The problem → All lines after the one containing "This screenshot has height=856, width=352." are needed, along with that line itself. Please repeat them exactly through the end of the entries.

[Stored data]
::::
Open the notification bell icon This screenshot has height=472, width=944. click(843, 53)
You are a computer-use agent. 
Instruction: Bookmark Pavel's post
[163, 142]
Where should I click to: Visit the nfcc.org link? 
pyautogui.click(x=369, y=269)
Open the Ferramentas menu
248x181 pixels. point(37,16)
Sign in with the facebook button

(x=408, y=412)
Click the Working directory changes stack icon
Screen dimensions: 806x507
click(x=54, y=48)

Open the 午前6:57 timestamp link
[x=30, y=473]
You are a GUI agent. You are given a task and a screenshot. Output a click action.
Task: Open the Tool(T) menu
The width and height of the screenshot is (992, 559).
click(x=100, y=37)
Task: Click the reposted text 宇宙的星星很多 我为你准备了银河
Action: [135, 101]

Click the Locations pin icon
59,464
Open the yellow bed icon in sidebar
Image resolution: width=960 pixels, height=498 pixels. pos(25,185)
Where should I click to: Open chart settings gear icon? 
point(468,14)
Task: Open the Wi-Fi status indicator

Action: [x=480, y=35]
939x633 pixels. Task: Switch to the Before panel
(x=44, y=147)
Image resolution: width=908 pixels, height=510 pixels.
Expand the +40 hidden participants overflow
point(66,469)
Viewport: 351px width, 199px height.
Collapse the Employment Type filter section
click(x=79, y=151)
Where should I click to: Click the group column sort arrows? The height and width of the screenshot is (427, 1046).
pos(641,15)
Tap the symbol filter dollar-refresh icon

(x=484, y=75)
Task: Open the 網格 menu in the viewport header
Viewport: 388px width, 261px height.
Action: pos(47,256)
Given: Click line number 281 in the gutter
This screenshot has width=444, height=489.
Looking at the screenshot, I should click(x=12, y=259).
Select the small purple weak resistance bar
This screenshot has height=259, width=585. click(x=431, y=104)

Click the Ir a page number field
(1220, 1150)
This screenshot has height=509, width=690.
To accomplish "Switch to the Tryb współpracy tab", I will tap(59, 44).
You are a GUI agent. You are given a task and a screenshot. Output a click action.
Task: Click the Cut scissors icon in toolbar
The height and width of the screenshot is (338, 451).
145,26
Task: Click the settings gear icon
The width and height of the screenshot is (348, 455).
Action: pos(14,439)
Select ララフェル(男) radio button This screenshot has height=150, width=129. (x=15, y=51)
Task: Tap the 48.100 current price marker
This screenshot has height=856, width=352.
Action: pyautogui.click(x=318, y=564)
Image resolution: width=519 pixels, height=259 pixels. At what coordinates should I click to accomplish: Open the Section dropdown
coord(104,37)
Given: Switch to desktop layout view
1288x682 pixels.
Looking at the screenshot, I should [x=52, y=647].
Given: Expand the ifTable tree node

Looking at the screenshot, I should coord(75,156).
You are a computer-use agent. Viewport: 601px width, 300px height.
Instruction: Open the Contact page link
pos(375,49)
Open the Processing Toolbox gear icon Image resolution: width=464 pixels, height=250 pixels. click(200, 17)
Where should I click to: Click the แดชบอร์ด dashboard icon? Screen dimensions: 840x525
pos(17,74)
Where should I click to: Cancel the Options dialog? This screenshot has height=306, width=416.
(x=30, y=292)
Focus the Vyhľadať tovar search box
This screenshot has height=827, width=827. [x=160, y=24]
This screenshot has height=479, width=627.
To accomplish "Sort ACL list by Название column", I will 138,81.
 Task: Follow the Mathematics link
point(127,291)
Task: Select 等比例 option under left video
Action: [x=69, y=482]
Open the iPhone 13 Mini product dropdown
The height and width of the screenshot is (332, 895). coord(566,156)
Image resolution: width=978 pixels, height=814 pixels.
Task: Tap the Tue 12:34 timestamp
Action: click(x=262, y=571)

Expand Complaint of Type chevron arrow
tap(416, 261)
::::
Solution for this problem →
This screenshot has height=856, width=352.
Action: pyautogui.click(x=318, y=564)
Image resolution: width=519 pixels, height=259 pixels. At what coordinates should I click to accomplish: Open the Section dropdown
coord(104,37)
Given: Switch to desktop layout view
1288x682 pixels.
Looking at the screenshot, I should [x=52, y=647].
Given: Expand the ifTable tree node

Looking at the screenshot, I should coord(75,156).
You are a computer-use agent. Viewport: 601px width, 300px height.
Instruction: Open the Contact page link
pos(375,49)
Open the Processing Toolbox gear icon Image resolution: width=464 pixels, height=250 pixels. click(200, 17)
Where should I click to: Click the แดชบอร์ด dashboard icon? Screen dimensions: 840x525
pos(17,74)
Where should I click to: Cancel the Options dialog? This screenshot has height=306, width=416.
(x=30, y=292)
Focus the Vyhľadať tovar search box
This screenshot has height=827, width=827. [x=160, y=24]
This screenshot has height=479, width=627.
To accomplish "Sort ACL list by Название column", I will 138,81.
 Task: Follow the Mathematics link
point(127,291)
Task: Select 等比例 option under left video
Action: [x=69, y=482]
Open the iPhone 13 Mini product dropdown
The height and width of the screenshot is (332, 895). coord(566,156)
Image resolution: width=978 pixels, height=814 pixels.
Task: Tap the Tue 12:34 timestamp
Action: click(x=262, y=571)

Expand Complaint of Type chevron arrow
tap(416, 261)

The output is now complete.